_What is being asked_. Write out the stretch of lines below that begins at the line with "You are a computer-use agent. This" and ends at the line with "The height and width of the screenshot is (362, 472).", including both, exactly as given and nothing more.

_Data listing_.
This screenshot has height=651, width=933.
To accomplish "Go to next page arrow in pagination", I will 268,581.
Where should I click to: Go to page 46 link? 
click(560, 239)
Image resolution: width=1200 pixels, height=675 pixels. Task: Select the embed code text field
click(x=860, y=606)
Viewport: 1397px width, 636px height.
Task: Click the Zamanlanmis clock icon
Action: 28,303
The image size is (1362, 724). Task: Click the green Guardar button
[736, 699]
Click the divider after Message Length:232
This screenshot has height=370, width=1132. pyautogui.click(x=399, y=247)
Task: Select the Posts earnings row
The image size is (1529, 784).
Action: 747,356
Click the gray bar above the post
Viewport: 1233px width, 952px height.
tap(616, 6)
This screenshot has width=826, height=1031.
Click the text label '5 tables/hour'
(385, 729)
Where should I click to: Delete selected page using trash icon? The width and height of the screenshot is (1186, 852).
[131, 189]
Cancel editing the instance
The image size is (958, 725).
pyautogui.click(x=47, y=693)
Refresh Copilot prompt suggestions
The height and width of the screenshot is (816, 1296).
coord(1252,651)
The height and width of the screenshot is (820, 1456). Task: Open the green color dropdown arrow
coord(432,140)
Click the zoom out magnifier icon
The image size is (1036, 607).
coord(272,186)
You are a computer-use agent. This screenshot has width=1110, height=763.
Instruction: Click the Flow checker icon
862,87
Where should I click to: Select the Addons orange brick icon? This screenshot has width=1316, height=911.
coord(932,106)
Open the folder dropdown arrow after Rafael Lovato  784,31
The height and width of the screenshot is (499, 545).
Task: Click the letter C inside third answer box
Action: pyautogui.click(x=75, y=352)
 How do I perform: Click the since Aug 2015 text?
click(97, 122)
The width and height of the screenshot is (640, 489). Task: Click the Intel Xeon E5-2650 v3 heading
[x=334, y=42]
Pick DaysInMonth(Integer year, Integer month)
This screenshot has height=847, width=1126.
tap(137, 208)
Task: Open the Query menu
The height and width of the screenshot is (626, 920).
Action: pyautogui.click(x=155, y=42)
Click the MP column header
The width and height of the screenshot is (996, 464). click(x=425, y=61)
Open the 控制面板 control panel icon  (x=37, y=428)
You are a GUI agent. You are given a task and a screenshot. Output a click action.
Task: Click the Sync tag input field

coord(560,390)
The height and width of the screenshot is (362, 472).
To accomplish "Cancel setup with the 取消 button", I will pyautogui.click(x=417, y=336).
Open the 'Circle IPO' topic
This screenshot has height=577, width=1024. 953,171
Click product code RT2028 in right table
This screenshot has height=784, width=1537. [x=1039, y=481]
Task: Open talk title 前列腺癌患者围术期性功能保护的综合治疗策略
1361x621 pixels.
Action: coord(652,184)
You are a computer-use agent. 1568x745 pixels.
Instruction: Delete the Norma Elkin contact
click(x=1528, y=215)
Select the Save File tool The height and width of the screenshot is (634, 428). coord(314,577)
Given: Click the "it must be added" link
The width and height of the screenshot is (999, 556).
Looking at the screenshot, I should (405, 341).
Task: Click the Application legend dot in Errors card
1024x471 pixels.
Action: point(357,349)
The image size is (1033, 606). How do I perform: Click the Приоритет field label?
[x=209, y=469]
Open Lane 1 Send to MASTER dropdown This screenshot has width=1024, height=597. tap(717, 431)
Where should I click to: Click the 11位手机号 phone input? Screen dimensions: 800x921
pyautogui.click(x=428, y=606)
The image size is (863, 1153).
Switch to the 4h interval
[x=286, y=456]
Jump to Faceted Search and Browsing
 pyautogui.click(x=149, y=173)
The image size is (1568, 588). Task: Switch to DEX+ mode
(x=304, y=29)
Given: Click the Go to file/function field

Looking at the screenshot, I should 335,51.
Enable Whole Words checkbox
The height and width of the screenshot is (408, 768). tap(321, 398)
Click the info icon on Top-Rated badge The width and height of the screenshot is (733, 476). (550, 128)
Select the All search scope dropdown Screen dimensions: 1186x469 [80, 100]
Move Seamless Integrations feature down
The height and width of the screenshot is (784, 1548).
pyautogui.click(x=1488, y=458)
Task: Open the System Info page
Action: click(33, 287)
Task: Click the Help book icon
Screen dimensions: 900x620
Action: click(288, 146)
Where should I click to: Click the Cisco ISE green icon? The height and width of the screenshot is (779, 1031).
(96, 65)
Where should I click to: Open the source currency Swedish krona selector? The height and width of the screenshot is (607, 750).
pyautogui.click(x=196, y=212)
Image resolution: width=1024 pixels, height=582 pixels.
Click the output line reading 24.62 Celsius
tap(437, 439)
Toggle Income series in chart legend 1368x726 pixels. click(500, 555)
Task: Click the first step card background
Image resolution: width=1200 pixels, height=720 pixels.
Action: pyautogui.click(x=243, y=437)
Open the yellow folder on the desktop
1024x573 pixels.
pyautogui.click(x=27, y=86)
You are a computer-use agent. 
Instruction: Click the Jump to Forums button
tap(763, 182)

_Task response_.
You are a computer-use agent. This screenshot has width=1110, height=763.
Instruction: Click the Flow checker icon
862,87
Where should I click to: Select the Addons orange brick icon? This screenshot has width=1316, height=911.
coord(932,106)
Open the folder dropdown arrow after Rafael Lovato  784,31
The height and width of the screenshot is (499, 545).
Task: Click the letter C inside third answer box
Action: pyautogui.click(x=75, y=352)
 How do I perform: Click the since Aug 2015 text?
click(97, 122)
The width and height of the screenshot is (640, 489). Task: Click the Intel Xeon E5-2650 v3 heading
[x=334, y=42]
Pick DaysInMonth(Integer year, Integer month)
This screenshot has height=847, width=1126.
tap(137, 208)
Task: Open the Query menu
The height and width of the screenshot is (626, 920).
Action: pyautogui.click(x=155, y=42)
Click the MP column header
The width and height of the screenshot is (996, 464). click(x=425, y=61)
Open the 控制面板 control panel icon  (x=37, y=428)
You are a GUI agent. You are given a task and a screenshot. Output a click action.
Task: Click the Sync tag input field

coord(560,390)
The height and width of the screenshot is (362, 472).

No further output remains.